Ciro Gomes aposta em ausência de Lula nas eleições de 2018: 'será um desserviço'

Para pré-candidato, se petista participar da disputa, o debate perderá força e ficará ao redor do 'amor e ódio' a Lula

O pré-candidato à Presidência da República, Ciro Gomes (PDT-CE), acredita que uma possível ausência de Luiz Inácio Lula da Silva (PT-SP) nas eleições de 2018 deixe o debate mais focado nas questões do país.

"Se o Lula for candidato, passionaliza o debate, que não se organiza sobre o futuro do Brasil. Vai ser uma coisa violenta, de paixão e ódio ao redor de Lula. Isso é um desserviço para a biografia dele e para o Brasil, especialmente", explicou, em entrevista ao Portal da Band.

O ex-governador do Ceará, inclusive, aposta na ausência do petista e diz que essa decisão pode "alargar a estrada" dele na corrida eleitoral.

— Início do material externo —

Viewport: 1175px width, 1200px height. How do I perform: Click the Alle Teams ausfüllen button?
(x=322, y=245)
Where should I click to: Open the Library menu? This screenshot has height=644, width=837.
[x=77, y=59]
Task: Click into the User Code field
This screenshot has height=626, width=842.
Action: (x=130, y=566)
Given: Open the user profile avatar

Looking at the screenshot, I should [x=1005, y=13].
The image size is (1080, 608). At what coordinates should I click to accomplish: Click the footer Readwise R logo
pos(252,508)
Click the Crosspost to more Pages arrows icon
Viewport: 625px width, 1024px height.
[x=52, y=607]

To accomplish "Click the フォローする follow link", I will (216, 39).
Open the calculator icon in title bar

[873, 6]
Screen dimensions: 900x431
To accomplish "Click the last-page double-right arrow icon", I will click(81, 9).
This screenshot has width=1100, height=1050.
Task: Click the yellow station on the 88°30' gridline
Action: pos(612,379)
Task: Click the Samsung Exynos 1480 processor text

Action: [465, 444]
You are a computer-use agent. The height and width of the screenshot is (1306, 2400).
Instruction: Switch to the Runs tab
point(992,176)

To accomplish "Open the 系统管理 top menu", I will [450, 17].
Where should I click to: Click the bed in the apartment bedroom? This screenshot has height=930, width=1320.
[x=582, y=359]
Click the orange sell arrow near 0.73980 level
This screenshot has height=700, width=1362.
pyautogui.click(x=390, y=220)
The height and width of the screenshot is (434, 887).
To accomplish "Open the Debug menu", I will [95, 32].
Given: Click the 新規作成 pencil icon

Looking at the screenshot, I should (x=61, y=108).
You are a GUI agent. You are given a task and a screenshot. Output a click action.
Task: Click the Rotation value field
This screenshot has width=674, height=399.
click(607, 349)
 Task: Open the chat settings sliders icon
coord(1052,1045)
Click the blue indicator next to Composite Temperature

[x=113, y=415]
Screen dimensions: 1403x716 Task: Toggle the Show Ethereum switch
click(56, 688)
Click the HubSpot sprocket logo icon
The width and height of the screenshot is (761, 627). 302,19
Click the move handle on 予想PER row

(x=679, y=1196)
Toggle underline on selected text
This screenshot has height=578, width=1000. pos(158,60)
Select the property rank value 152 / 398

Entretanto, Ciro não se vê como uma opção para o eleitor de esquerda. "O Brasil não pede um projeto de esquerda. O país precisa de um projeto de centro-esquerda, tocado por alguém que tenha solidariedade social genuína e experiência para mexer nas instituições econômicas para realmente visibilizar a distribuição de renda, já que o mais grave é a miséria em massa e a concentração de renda", disse.

Sobre ser um possível candidato "surpresa" nas pesquisas eleitorais, Ciro discorda. "Não é possível que uma pessoa como eu - com 38 anos de vida pública - tenha a pretensão de ser uma novidade. Novidade é o projeto que eu já tenho discutido e aprimorado por muito tempo", afirmou.

Testosterona

Ao Canal Livre, programa que vai ao ar neste domingo (22), o pré-candidato do PDT também comentou sobre a recente declaração que ganhou destaque na mídia. Sobre Marina Silva (REDE-AC), Ciro disse que não a vê com energia para a disputa e que, além disso, "o momento é muito de testosterona", hormônio masculino.

O pré-candidato afirmou que a reportagem cometeu um equívoco. "Essa declaração é uma mentira. A Marina é uma grande brasileira, tenho muito afeto por ela, já trabalhamos juntos", falou. "O que quis dizer é que ‘o Brasil está vivendo um momento de ódio político, explosivo, de testosterona’, um hormônio relacionado à agressividade. E as mulheres também têm esse hormônio", explicou à bancada do programa.

Ciro respondeu ainda perguntas sobre a economia do país e a polarização no cenário político.

O Canal Livre vai ao ar à meia noite deste domingo, com a apresentação de Fabio Pannunzio, além dos jornalistas Fernando Mitre, Julia Duailibi e Luiz Megale na bancada.